Passage to read
-- begin --

Review: David Bowie: A Life

David Bowie: A Life David Bowie: A Life by Dylan Jones
My rating: 4 of 5 stars

David Bowie is an icon of music—not because he was the most famous musician in the 20th century, but because he was the most famous guy to the outliers, outcasts, and freaks that couldn't have chosen a better person to emulate.

This book by Dylan Jones is a not a straight biography, but instead a collection of anecdotes by those who knew him best, including those who acknowledge that no matter how close, most people never really knew him at all. There are plenty of stories from his early years through his entry into the music industry, the drug-fueled days of the seventies, the struggle to stay relevant in the eighties, and eventually landing at a point in his life where he would rather be boring old David Jones rather than the iconic Bowie.

-- end --

Stated task
Duplicate the stretch of the David Bowie book review from "David Bowie is" through "person to emulate.".

Supplied material
-- begin --

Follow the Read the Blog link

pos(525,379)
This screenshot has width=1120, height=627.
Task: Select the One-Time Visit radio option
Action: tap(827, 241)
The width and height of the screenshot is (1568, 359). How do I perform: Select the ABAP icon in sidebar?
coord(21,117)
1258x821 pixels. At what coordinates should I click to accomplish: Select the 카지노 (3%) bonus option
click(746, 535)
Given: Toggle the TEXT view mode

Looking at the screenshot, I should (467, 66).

-- end --
-- begin --

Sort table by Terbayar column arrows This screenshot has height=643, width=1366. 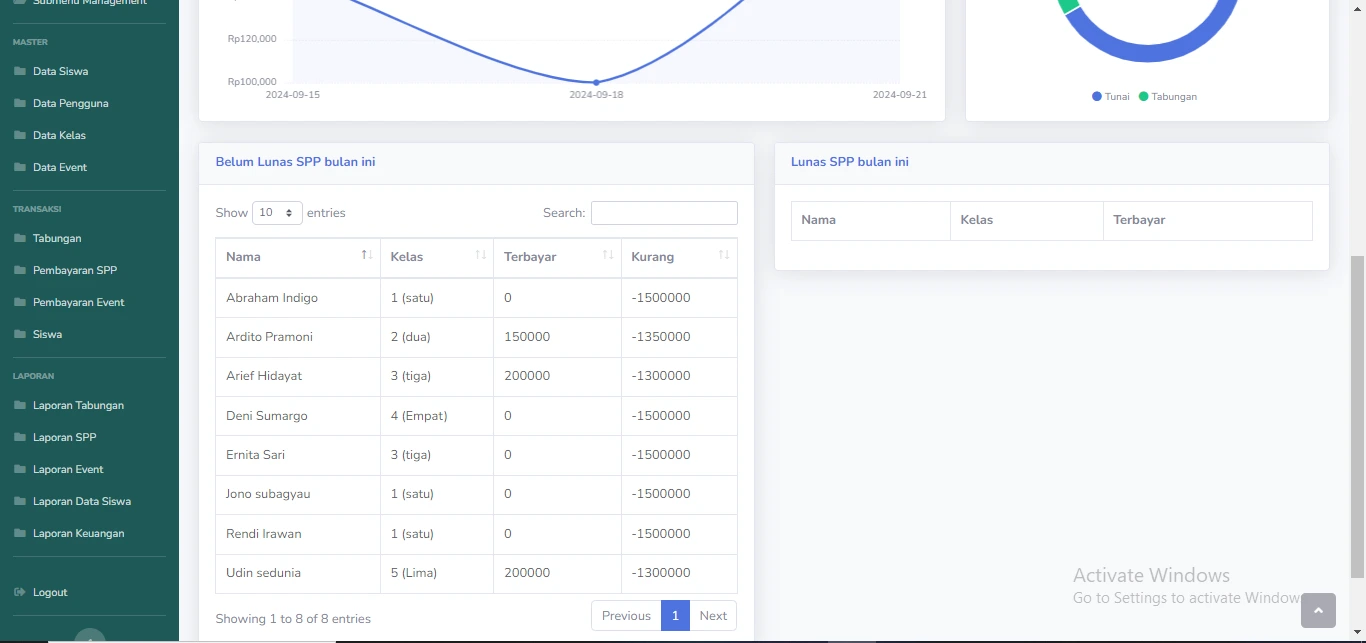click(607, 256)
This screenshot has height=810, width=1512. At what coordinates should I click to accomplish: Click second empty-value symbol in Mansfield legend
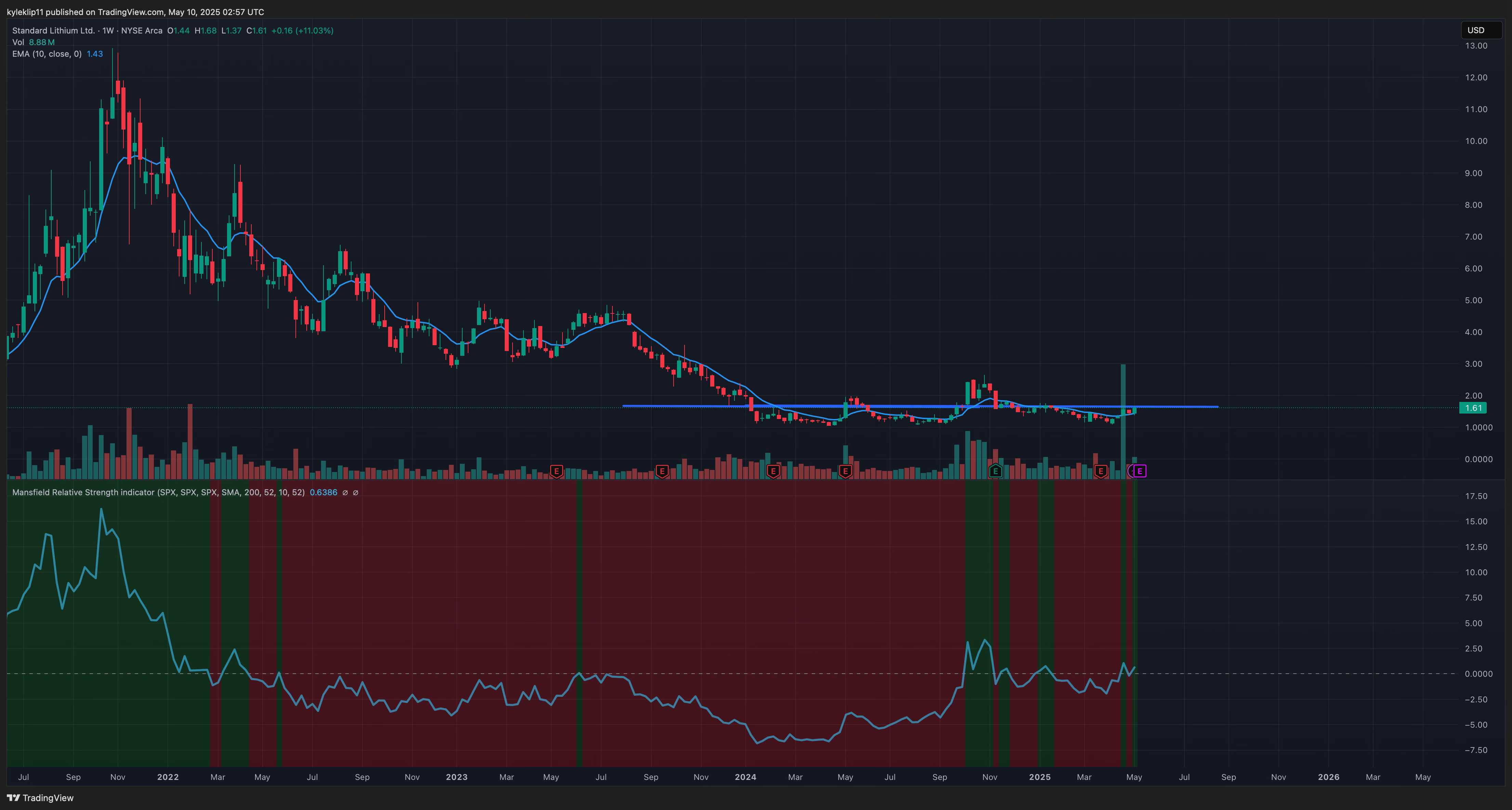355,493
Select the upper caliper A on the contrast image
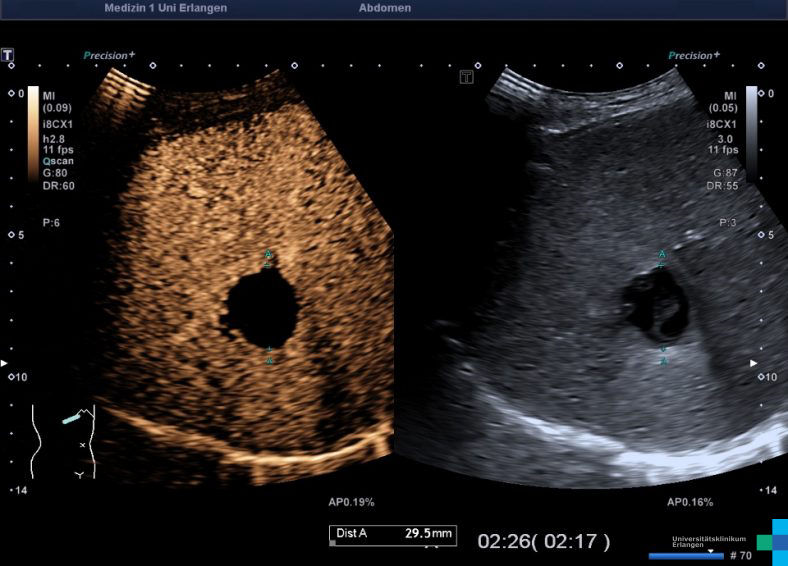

-- end --

Complete response
David Bowie is an icon of music—not because he was the most famous musician in the 20th century, but because he was the most famous guy to the outliers, outcasts, and freaks that couldn't have chosen a better person to emulate.